• [Task directions]:
Only the lines from the one with "Given: Select the Domain combo box field" to the end of the data, both ends included, should be output, exactly as they stand and without pictures.

==== Provided data ====

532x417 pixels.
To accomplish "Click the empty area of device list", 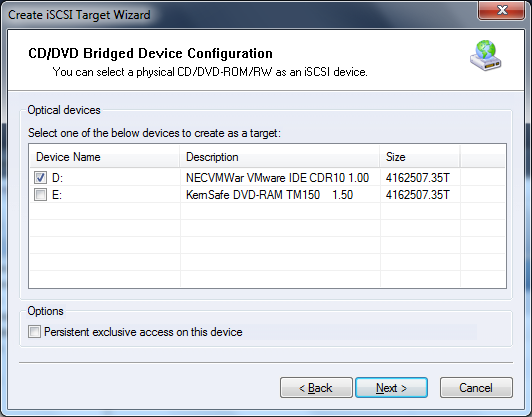I will pos(267,245).
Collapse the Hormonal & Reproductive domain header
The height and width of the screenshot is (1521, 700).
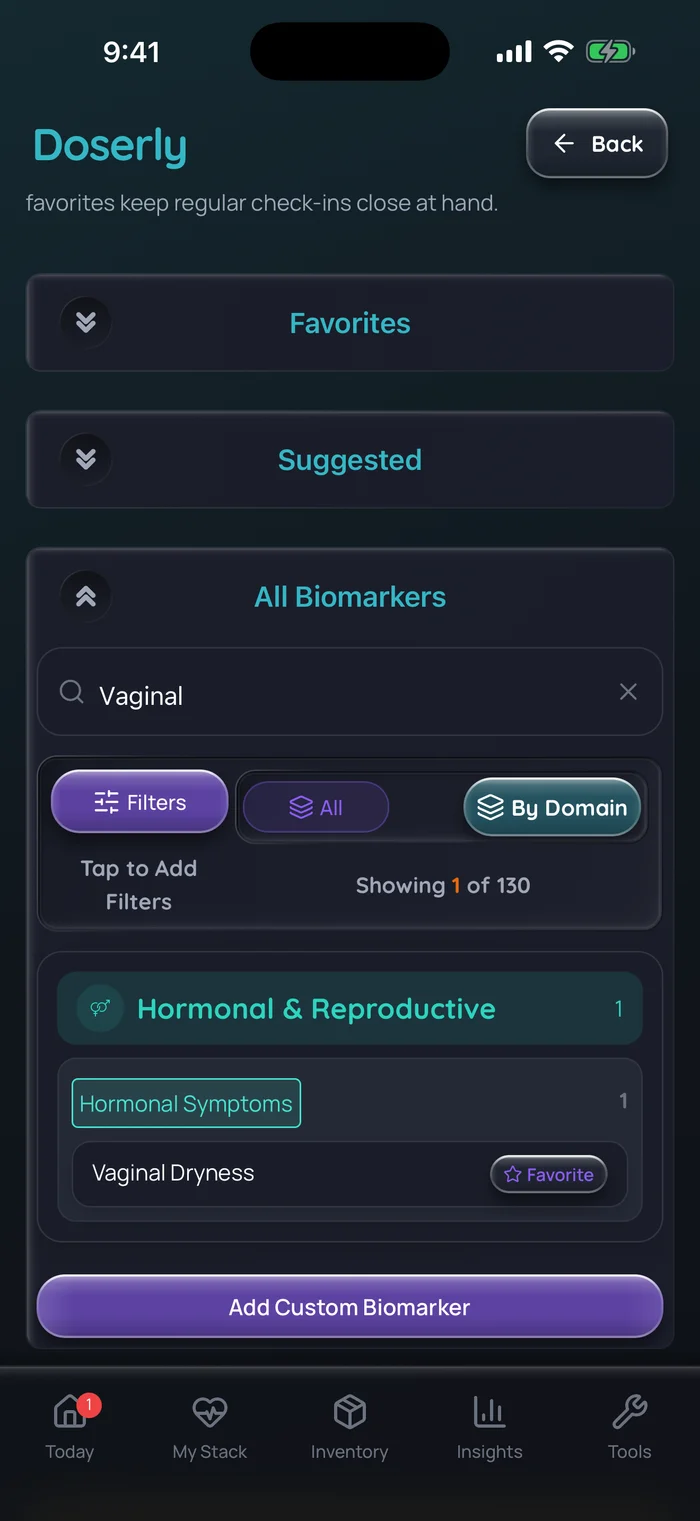350,1008
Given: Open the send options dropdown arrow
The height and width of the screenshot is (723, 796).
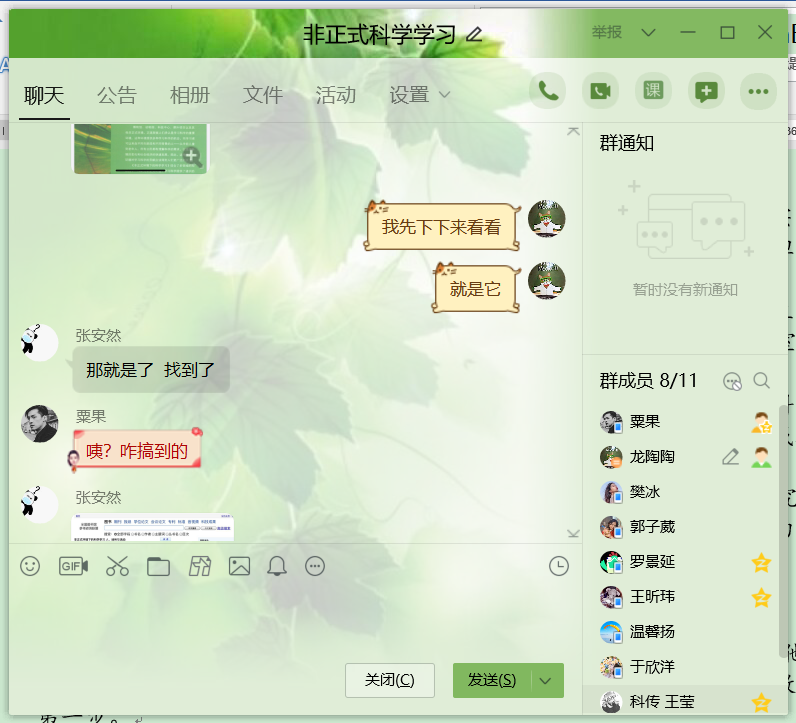Looking at the screenshot, I should point(546,680).
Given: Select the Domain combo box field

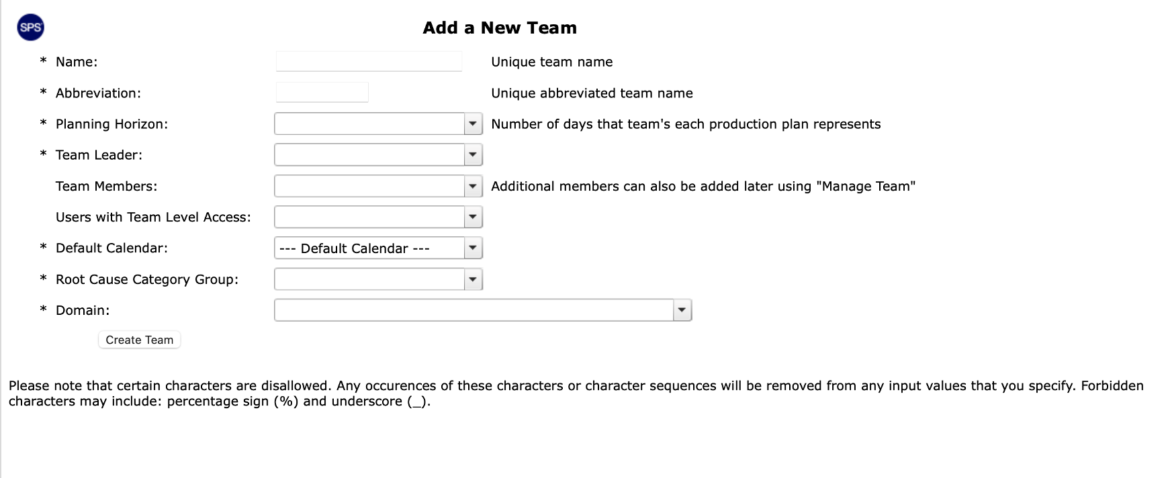Looking at the screenshot, I should 483,310.
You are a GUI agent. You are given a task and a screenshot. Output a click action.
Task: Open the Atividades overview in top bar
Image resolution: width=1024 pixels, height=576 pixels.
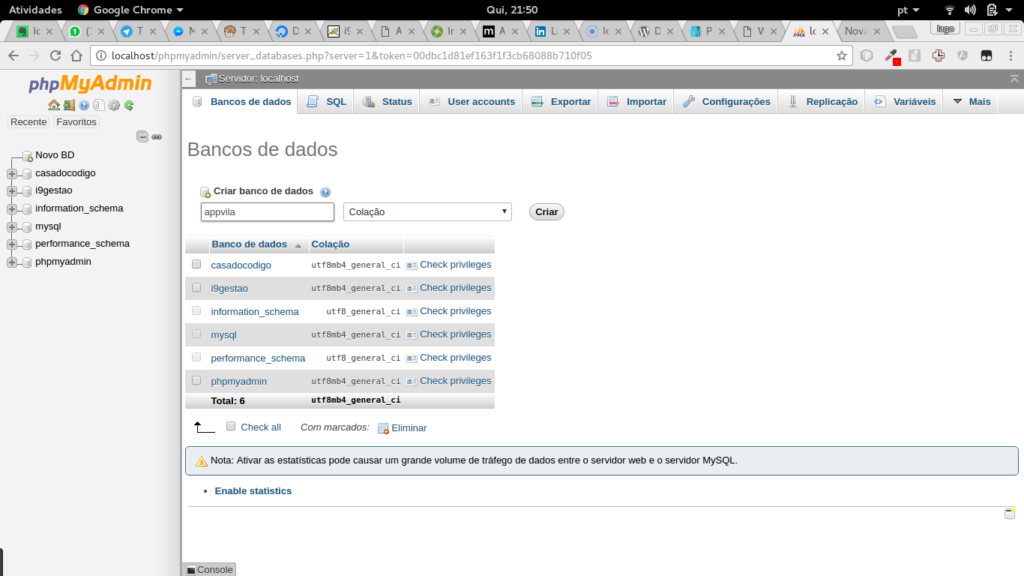35,9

====

• [Exercise solution]:
Given: Select the Domain combo box field

Looking at the screenshot, I should 483,310.
You are a GUI agent. You are given a task and a screenshot. Output a click action.
Task: Open the Atividades overview in top bar
Image resolution: width=1024 pixels, height=576 pixels.
35,9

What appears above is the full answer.